# PROBLEM STATEMENT
The expected output is every line below, reproduced exactly.
○ ○ ○
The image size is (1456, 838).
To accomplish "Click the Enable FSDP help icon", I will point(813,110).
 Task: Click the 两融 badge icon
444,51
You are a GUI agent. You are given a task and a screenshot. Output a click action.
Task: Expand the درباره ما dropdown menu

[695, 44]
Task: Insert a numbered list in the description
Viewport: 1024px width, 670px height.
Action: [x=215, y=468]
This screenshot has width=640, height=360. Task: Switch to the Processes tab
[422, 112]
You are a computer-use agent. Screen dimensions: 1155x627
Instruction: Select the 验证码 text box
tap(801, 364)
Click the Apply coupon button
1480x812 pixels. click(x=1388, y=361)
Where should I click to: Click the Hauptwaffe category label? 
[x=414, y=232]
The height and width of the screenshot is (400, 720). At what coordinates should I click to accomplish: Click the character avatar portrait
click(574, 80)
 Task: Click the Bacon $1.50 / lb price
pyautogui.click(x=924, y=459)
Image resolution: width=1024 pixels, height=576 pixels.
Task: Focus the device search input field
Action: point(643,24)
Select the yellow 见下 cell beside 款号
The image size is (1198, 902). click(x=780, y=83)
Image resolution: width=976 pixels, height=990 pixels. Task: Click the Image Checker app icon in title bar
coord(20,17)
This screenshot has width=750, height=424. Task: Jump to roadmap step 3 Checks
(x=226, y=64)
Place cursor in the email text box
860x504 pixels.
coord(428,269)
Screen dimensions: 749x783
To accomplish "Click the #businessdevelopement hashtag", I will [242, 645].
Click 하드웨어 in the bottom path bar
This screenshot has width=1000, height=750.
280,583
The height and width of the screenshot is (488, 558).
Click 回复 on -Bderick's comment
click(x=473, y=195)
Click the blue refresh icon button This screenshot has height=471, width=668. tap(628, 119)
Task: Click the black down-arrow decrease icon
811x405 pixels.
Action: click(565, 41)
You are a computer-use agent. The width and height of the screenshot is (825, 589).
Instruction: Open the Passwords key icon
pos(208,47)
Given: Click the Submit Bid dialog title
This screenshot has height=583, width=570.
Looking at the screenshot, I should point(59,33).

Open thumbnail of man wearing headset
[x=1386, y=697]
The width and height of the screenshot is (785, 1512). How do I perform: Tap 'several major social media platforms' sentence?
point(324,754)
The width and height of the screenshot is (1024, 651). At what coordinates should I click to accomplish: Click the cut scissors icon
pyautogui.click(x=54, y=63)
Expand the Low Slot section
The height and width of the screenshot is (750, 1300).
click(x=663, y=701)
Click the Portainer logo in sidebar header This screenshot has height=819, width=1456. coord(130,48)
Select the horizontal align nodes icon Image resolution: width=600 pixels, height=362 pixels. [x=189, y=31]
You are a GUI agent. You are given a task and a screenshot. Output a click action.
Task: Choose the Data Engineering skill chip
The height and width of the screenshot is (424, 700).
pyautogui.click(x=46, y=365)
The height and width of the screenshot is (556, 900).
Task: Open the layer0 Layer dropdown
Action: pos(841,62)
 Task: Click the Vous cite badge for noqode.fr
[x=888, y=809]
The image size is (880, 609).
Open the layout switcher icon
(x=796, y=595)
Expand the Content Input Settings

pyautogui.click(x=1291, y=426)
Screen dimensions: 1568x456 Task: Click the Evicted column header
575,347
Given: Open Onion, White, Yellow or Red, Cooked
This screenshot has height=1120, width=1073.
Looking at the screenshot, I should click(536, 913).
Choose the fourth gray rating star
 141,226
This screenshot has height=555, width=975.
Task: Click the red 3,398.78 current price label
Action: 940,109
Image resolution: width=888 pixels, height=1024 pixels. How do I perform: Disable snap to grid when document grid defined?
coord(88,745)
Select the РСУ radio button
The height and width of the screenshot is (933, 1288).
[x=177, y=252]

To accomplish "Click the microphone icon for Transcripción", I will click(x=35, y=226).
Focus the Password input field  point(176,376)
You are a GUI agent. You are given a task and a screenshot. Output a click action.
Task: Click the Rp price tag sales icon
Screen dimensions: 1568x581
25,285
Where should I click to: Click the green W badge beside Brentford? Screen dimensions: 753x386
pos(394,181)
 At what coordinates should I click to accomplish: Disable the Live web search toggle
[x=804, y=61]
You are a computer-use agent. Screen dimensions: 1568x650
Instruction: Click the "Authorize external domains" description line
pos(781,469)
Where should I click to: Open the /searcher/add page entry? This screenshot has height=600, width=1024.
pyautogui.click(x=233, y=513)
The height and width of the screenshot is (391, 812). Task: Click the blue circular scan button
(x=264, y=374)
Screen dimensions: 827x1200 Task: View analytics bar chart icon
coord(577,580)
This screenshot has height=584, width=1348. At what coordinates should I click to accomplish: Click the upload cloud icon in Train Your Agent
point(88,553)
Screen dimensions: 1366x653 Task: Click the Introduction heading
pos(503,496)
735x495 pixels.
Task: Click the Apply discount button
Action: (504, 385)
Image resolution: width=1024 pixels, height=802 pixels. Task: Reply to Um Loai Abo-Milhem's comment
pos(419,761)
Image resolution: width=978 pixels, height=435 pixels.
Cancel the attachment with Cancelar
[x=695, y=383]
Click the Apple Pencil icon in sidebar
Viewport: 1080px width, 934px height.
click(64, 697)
○ ○ ○
# TASK OUTPUT
The image size is (1456, 838).
To accomplish "Click the Enable FSDP help icon", I will point(813,110).
 Task: Click the 两融 badge icon
444,51
You are a GUI agent. You are given a task and a screenshot. Output a click action.
Task: Expand the درباره ما dropdown menu

[695, 44]
Task: Insert a numbered list in the description
Viewport: 1024px width, 670px height.
Action: [x=215, y=468]
This screenshot has width=640, height=360. Task: Switch to the Processes tab
[422, 112]
You are a computer-use agent. Screen dimensions: 1155x627
Instruction: Select the 验证码 text box
tap(801, 364)
Click the Apply coupon button
1480x812 pixels. click(x=1388, y=361)
Where should I click to: Click the Hauptwaffe category label? 
[x=414, y=232]
The height and width of the screenshot is (400, 720). At what coordinates should I click to accomplish: Click the character avatar portrait
click(574, 80)
 Task: Click the Bacon $1.50 / lb price
pyautogui.click(x=924, y=459)
Image resolution: width=1024 pixels, height=576 pixels.
Task: Focus the device search input field
Action: point(643,24)
Select the yellow 见下 cell beside 款号
The image size is (1198, 902). click(x=780, y=83)
Image resolution: width=976 pixels, height=990 pixels. Task: Click the Image Checker app icon in title bar
coord(20,17)
This screenshot has width=750, height=424. Task: Jump to roadmap step 3 Checks
(x=226, y=64)
Place cursor in the email text box
860x504 pixels.
coord(428,269)
Screen dimensions: 749x783
To accomplish "Click the #businessdevelopement hashtag", I will [242, 645].
Click 하드웨어 in the bottom path bar
This screenshot has width=1000, height=750.
280,583
The height and width of the screenshot is (488, 558).
Click 回复 on -Bderick's comment
click(x=473, y=195)
Click the blue refresh icon button This screenshot has height=471, width=668. tap(628, 119)
Task: Click the black down-arrow decrease icon
811x405 pixels.
Action: click(565, 41)
You are a computer-use agent. The width and height of the screenshot is (825, 589).
Instruction: Open the Passwords key icon
pos(208,47)
Given: Click the Submit Bid dialog title
This screenshot has height=583, width=570.
Looking at the screenshot, I should point(59,33).

Open thumbnail of man wearing headset
[x=1386, y=697]
The width and height of the screenshot is (785, 1512). How do I perform: Tap 'several major social media platforms' sentence?
point(324,754)
The width and height of the screenshot is (1024, 651). At what coordinates should I click to accomplish: Click the cut scissors icon
pyautogui.click(x=54, y=63)
Expand the Low Slot section
The height and width of the screenshot is (750, 1300).
click(x=663, y=701)
Click the Portainer logo in sidebar header This screenshot has height=819, width=1456. coord(130,48)
Select the horizontal align nodes icon Image resolution: width=600 pixels, height=362 pixels. [x=189, y=31]
You are a GUI agent. You are given a task and a screenshot. Output a click action.
Task: Choose the Data Engineering skill chip
The height and width of the screenshot is (424, 700).
pyautogui.click(x=46, y=365)
The height and width of the screenshot is (556, 900).
Task: Open the layer0 Layer dropdown
Action: pos(841,62)
 Task: Click the Vous cite badge for noqode.fr
[x=888, y=809]
The image size is (880, 609).
Open the layout switcher icon
(x=796, y=595)
Expand the Content Input Settings

pyautogui.click(x=1291, y=426)
Screen dimensions: 1568x456 Task: Click the Evicted column header
575,347
Given: Open Onion, White, Yellow or Red, Cooked
This screenshot has height=1120, width=1073.
Looking at the screenshot, I should click(536, 913).
Choose the fourth gray rating star
 141,226
This screenshot has height=555, width=975.
Task: Click the red 3,398.78 current price label
Action: 940,109
Image resolution: width=888 pixels, height=1024 pixels. How do I perform: Disable snap to grid when document grid defined?
coord(88,745)
Select the РСУ radio button
The height and width of the screenshot is (933, 1288).
[x=177, y=252]

To accomplish "Click the microphone icon for Transcripción", I will click(x=35, y=226).
Focus the Password input field  point(176,376)
You are a GUI agent. You are given a task and a screenshot. Output a click action.
Task: Click the Rp price tag sales icon
Screen dimensions: 1568x581
25,285
Where should I click to: Click the green W badge beside Brentford? Screen dimensions: 753x386
pos(394,181)
 At what coordinates should I click to accomplish: Disable the Live web search toggle
[x=804, y=61]
You are a computer-use agent. Screen dimensions: 1568x650
Instruction: Click the "Authorize external domains" description line
pos(781,469)
Where should I click to: Open the /searcher/add page entry? This screenshot has height=600, width=1024.
pyautogui.click(x=233, y=513)
The height and width of the screenshot is (391, 812). Task: Click the blue circular scan button
(x=264, y=374)
Screen dimensions: 827x1200 Task: View analytics bar chart icon
coord(577,580)
This screenshot has height=584, width=1348. At what coordinates should I click to accomplish: Click the upload cloud icon in Train Your Agent
point(88,553)
Screen dimensions: 1366x653 Task: Click the Introduction heading
pos(503,496)
735x495 pixels.
Task: Click the Apply discount button
Action: (504, 385)
Image resolution: width=1024 pixels, height=802 pixels. Task: Reply to Um Loai Abo-Milhem's comment
pos(419,761)
Image resolution: width=978 pixels, height=435 pixels.
Cancel the attachment with Cancelar
[x=695, y=383]
Click the Apple Pencil icon in sidebar
Viewport: 1080px width, 934px height.
click(64, 697)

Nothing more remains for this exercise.